Geraldine Van der Auwera, PhD

• Epilepsy Genomics CenterPosts: 7Member

I had seen your response to an earlier question where they were having the same problem, so checking the build version was one of my first steps.

I figured out where I made my mistake. I was using the HaplotypeCaller to call variants initially, which called both SNPs and INDELs together, but on our system, the processing time for a whole exome was going to be in weeks, so I switched over to the UnifiedGenotyper which calls SNPs and INDELs separately, so my VCF file I was trying to recalibrate for INDELs didn't actually have any INDELs in it to recalibrate.

Ah, that makes sense. Glad you were able to track down the issue.

Geraldine Van der Auwera, PhD

• Posts: 2Member

Hi everyone! I just started an exome sequencing project, and this will surely be a very easy to solve problem, but I'm stacked at the VSQR step. At the moment I'm working with just one sample, to test the pipeline I set up but I understand is not possible to run VSQR with few samples. For this reason I'm trying to download VCF files from 1000 Genomes and add it to mine. I've few questions though: first of all, the sequences were obtained with a different platform than mine (Illumina GA IIx) and I couldn't find any informations about how the variants were called (I used HaplotypeCaller). Could it be safe to run my sample together with these then? And second in the 1000 genomes ftp folder there are different VCFs, more than one for each chr and also one for autosomes. Should I merge them all together? Or would you suggest some other source for the VCF where I can find a single file already merged (or BAM in case it's better to start from them)? Thanks in advance for the help you can give me!

@caligiuri As explained elsewhere on this site, you should start from the bams, not the VCFs. Platform doesn't matter much. Better to choose the samples based on ethnicity (to match yours). Be sure to look up our new workflow where variants are called per-sample followed by joint genotyping.

Geraldine Van der Auwera, PhD

• Posts: 2Member
edited August 5

Thanks a lot for your fast reply, Geraldine! I'll do as the new workflow suggests... I just have one more question about it, should I run HaplotypeCaller on each .bam separately? Will it take me long time to do it one at a time? Again thanks!
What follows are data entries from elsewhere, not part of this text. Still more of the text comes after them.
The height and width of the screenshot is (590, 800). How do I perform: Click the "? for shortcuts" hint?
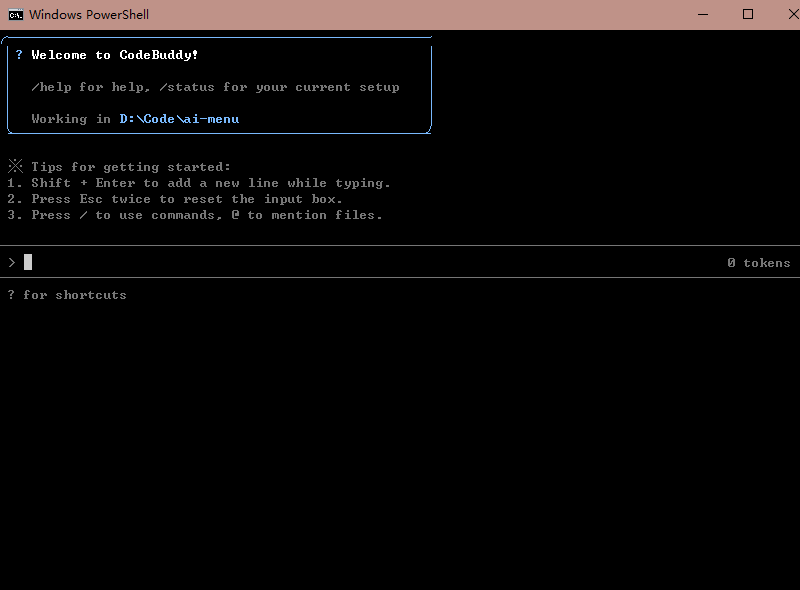click(x=67, y=295)
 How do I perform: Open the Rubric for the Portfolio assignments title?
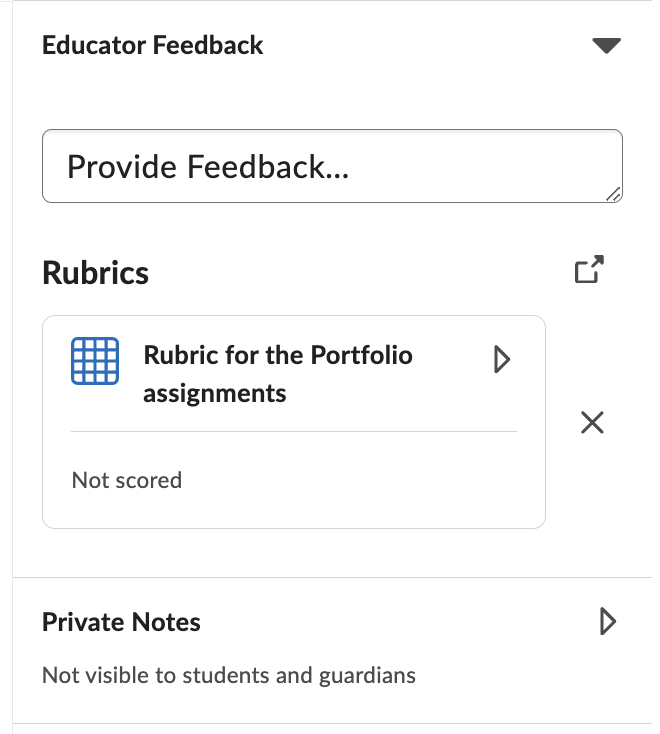click(x=278, y=374)
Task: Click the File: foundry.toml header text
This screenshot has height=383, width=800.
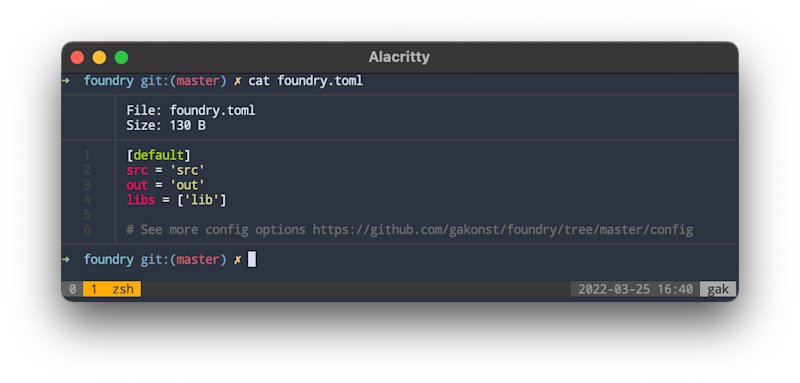Action: [191, 110]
Post edited by caligiuri on
@caligiuri‌ Yes, you run HC on each bam separately (with -ERC GVCF and a few additional arguments; see docs). It takes time, sure, but less than trying to run them all together (because HC's runtime increases exponentially as you add samples to a multisample analysis). And the good thing is that if you have a cluster (or several machines available) you can run the samples in parallel.